Data Pre-processing. To encode a SPARQL query into a sequential format is an essential step when adopting an NMT model for SPARQL generation [7]. In our data pre-processing component, question-query pairs in the training datasets are artificially turned into a newly designed format. The question-query pairs are the natural language questions and their corresponding SPARQL queries originally from the QALD-7, QALD-8, and Lc-QUAD datasets. We encode a SPARQL query into a simple sequence to shorten and simplify the target language, because it is found in previous studies [3, 6] that the simpler the target language is, the better the translation result will be. Figure 4 shows the comparison among different SPARQL encoding methods using the same Fort Knox example. It is clear that our newly designed format can not only provide the minimum length and the least complexity of the target language (the encoded SPARQL queries), but still sustain sufficient information to answer questions. In our newly designed format, only RDF triples in a SPARQL query are reserved for presenting the query intention, while punctuations and specific syntax in SPARQL are removed since they can be easily added back by some simple post processing.

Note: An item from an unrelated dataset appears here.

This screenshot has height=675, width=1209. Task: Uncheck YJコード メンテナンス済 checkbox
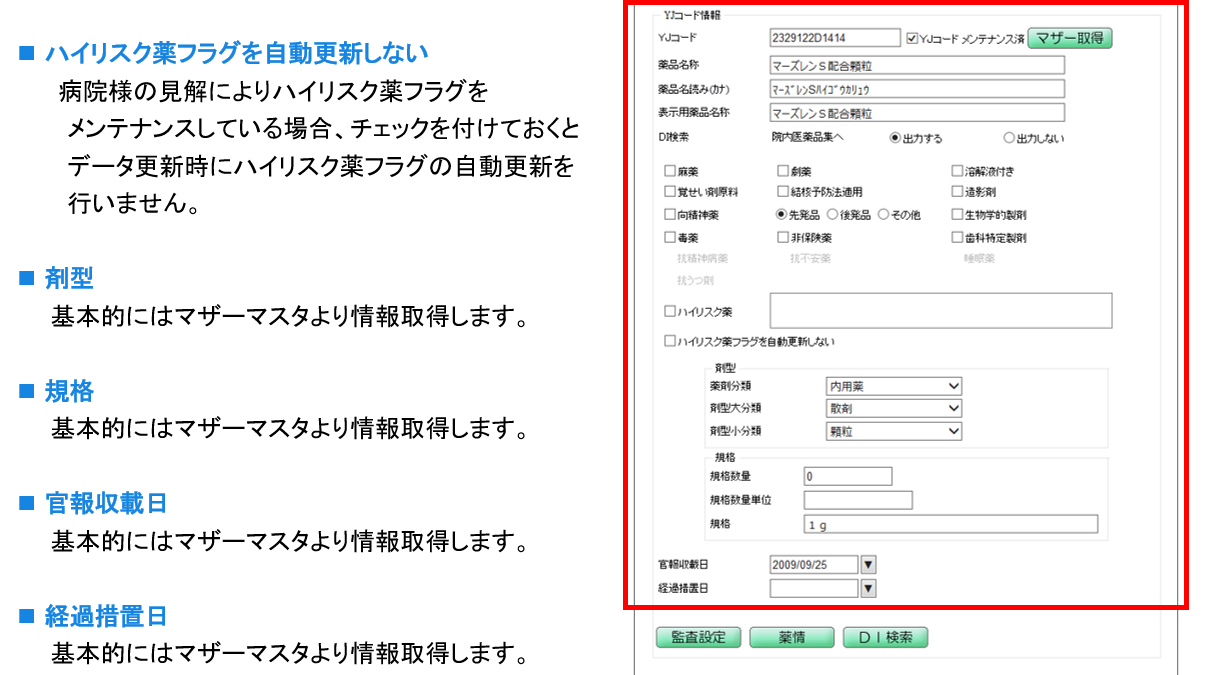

In our data pre-processing component, for input sequence, named entities are marked with a natural language processing tool such as NLTK NER tagger. If any phrase in the input natural language question is recognized as a named entity, we replace the phrase with a variable ‘NER’ since named entities are usually proper nouns like the name of a person or a place, which are way too specific and complex for the model to get to ‘know’ every of them, leading to out-of-vocabulary problem. At the same time, if the recognized named entity is used in the target SPARQL query, the entity will also be replaced with variable ‘NER’. As shown in Figure 3, for the question ‘Where is Fort Knox located?’, it is converted to ‘Where is NER located’, because ‘Fort Knox’ was tagged as an NER. Also, the entity ‘dbr:Fort_Knox’ in the target SPARQL query is converted to NER as well. The design of ‘NER’ has an extra advantage. If the input sequence contains the word ‘USA’, the corresponding entity of this word in the target sequence should be ‘dbr:United_States’. Because ‘USA’ is now marked as ‘NER’, the post processing step can easily convert it to ‘dbr:United_States’ based on the entity type tag [11, 14]. However, it is very hard for any other translator to convert ‘USA’ to ‘United States’ and find the corresponding entity ‘dbr:United_States’ due to the lexical gap and ambiguity problem.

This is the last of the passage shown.